Detección de material genómico viral de PRRS

Se han desarrollado pruebas basadas en la reacción en cadena de la polimerasa (PCR) para detectar el ARN de PRRSv (es decir, ácido nucleico) en muestras clínicas. Dado que el virus no necesita ser aislado en cultivo celular para detectar el ARN viral, PCR puede proporcionar de forma más rápida el resultado de la prueba que el aislamiento del virus. Como principio general, se considera que los ensayos basados en PCR son muy sensibles y muy específicos.

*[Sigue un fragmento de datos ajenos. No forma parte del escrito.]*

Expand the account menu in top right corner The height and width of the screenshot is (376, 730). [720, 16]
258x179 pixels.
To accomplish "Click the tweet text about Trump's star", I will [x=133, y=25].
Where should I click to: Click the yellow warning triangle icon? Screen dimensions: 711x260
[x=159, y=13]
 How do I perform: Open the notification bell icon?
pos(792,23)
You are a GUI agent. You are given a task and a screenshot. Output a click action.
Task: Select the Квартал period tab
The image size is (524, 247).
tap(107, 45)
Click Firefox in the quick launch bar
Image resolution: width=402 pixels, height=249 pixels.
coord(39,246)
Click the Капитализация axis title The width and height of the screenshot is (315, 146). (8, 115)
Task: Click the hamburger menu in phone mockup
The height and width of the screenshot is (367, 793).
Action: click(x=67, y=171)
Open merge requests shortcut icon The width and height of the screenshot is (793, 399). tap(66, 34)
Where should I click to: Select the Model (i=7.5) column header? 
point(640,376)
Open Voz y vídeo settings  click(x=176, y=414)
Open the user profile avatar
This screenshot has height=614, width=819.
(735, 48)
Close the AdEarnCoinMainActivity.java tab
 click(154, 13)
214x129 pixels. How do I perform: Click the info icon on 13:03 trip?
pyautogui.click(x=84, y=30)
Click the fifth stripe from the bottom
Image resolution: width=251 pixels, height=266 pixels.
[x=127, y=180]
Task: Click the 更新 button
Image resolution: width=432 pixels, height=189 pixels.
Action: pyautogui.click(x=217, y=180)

Figura 2. Detección de material genómico viral de PRRS en muestras clínicas mediante PCR fluorogénica automatizada.

Figura 2. Detección de material genómico viral de PRRS en muestras clínicas mediante PCR fluorogénica automatizada.

Se han desarrollado varios tipos de análisis basados en PCR que utilizan cebadores específicos, complementarios a las secuencias de diferentes fragmentos genómicos, para la detección de materiales genéticos virales de PRRS en muestras clínicas. En cualquier análisis basado en PCR para PRRSv, el ARN viral necesita ser extraído de las muestras clínicas y transformado en ADN complementario (ADNc) usando una enzima transcriptasa inversa (RT). Posteriormente, el ADNc se amplifica exponencialmente mediante la PCR usando una enzima Taq polimerasa y cebadores específicos del virus. La coincidencia exacta de los cebadores, seguida por la amplificación exponencial, está destinada a producir un test muy sensible y muy específico. Recientemente se han desarrollado tests basados en la PCR fluorogénica automatizada (es decir, RT-qPCR) para detectar material genómico viral de PRRS en muestras clínicas (figura 2). Estas PCR emplean la amplificación en un solo paso en un tubo en el que sondas fluorescentes se unen al producto de la PCR a medida que se produce (es decir, PCR "en tiempo real"). Se cree que las PCR fluorogénicas mejoran la fiabilidad y la consistencia de las RT-PCR convencionales para detectar PRRSv (figura 3).

Figura 3. PCR fluorogénica para detectar PRRSV.

Figura 3. PCR fluorogénica para detectar PRRSv.

Las pruebas basadas en PCR se han utilizado para detectar ARN de PRRSv en diferentes muestras clínicas, como fluido oral y muestras ambientales. La PCR es particularmente útil para la detección de ARN viral en muestras de semen o heces, que son citotóxicas para cultivo celular o no se pueden evaluar por otros métodos. También es útil para detectar ARN de PRRSv en tejidos fetales y fluidos torácicos, es decir, muestras donde PRRSv puede inactivarse fácilmente por autolisis. El uso de análisi de PCR se ha vuelto más común tanto para el diagnóstico de PRRS como para ayudar en la monitorización/vigilancia (es decir, en la selección de animales de reposición, detección de animales portadores y programas de prueba y eliminación) o en la bioseguridad de la explotación (es decir, pruebas ambientales, comprobación de camiones, pruebas de semen).

La PCR es una prueba cara en comparación con otros métodos de diagnóstico. Además, debe tenerse en cuenta que un resultado positivo de PCR indica la presencia de ARN viral pero no necesariamente la presencia de PRRSv infeccioso. Además, la realización de pruebas de PCR en diferentes laboratorios puede variar dependiendo de la condición de la muestra, procesamiento de la muestra, técnica de extracción, cebadores utilizados, condiciones de ciclos térmicos y la habilidad y experiencia del técnico que realiza el ensayo. Por lo tanto, es importante que los laboratorios que realizan la PCR para validar sus ensayos incluyan estimaciones de sensibilidad, especificidad, comparaciones con los estándares de referencia, resultados de ensayos de aptitud y estudios experimentales o de campo del ensayo.